Chronic exposure to staph bacteria could be a risk factor for lupus, according to a recent article from ScienceDaily.com. This discovery about lupus and bacteria occurred in a Mayo Clinic study where mice were exposed to low doses of a protein found in staph. The mice developed a lupus like disease, with kidney disease and autoantibodies like those found in lupus patients, according to a website.

These lupus bacteria findings were published in The Journal of Immunology. The next step, the article states, is to find out if this staph protein plays a similar role in humans. Another important question is whether or not eradicating staph in people who are at risk for lupus can help prevent it from forming. Former research has shown that staph bacteria have also been linked to other autoimmune disease such as Kawasaki disease and psoriasis.

 

Lupus Bacteria Susceptibility

 

People that have lupus are more susceptible to bacteria because of the medications that they take and because of the disease itself. Also, when a lupus patient gets an infection they usually have more serious symptoms and take longer to heal. Therefore, it is important that people that have lupus take precautions against becoming sick as much as possible.

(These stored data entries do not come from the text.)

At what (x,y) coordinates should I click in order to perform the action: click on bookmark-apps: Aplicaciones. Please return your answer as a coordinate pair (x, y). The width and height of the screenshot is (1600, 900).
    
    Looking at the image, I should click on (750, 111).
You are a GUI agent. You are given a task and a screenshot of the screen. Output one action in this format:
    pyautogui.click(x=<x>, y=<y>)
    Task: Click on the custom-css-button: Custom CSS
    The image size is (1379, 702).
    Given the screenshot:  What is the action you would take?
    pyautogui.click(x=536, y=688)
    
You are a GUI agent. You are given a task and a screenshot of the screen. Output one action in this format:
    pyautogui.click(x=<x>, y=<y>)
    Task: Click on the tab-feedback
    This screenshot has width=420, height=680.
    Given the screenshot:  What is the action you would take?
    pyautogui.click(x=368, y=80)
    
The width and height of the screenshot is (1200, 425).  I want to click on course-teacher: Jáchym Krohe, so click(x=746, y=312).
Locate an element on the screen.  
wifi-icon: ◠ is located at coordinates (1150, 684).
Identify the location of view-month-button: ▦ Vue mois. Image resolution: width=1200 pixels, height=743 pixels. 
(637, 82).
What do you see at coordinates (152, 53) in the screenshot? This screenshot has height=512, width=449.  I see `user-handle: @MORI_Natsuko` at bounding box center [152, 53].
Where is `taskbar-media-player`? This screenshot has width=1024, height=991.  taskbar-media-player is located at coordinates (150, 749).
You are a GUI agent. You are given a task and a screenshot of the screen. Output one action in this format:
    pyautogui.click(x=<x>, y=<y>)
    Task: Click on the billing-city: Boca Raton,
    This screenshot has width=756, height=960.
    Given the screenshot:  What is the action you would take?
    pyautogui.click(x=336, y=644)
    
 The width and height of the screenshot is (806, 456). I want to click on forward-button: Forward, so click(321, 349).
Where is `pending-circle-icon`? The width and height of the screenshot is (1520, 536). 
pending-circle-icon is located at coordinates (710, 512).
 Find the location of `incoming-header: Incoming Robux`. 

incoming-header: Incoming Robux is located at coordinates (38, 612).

Lupus health experts recommend that people with lupus take antibiotics before any surgical or dental procedure. Lupus patients should also try their best to minimize their exposure to colds, flu, and other types of infections. It has also been found that antibiotics like penicillin and septrin can make lupus worse.

It used to be thought that immunizations were dangerous to lupus patients and should be avoided by them. However, now it is known that live vaccines carry very little risk and dead vaccines are safe. In fact, the risks involved in getting an infection are much greater than the risks of getting immunized. However, one should discuss getting a vaccine with their doctor beforehand.

Distinguishing between lupus and infections can be quite difficult. Decrease energy levels and fever have been associated with both infections and lupus flares. If you have no other symptoms aside from these, it is best to go to your doctor and find the source of the problem. A simple blood test, like a white cell count can help to distinguish the two. Lupus and bacteria such as salmonella can be very dangerous to your health and hard to overcome, therefore you should always report symptoms of a possible infection to your doctor.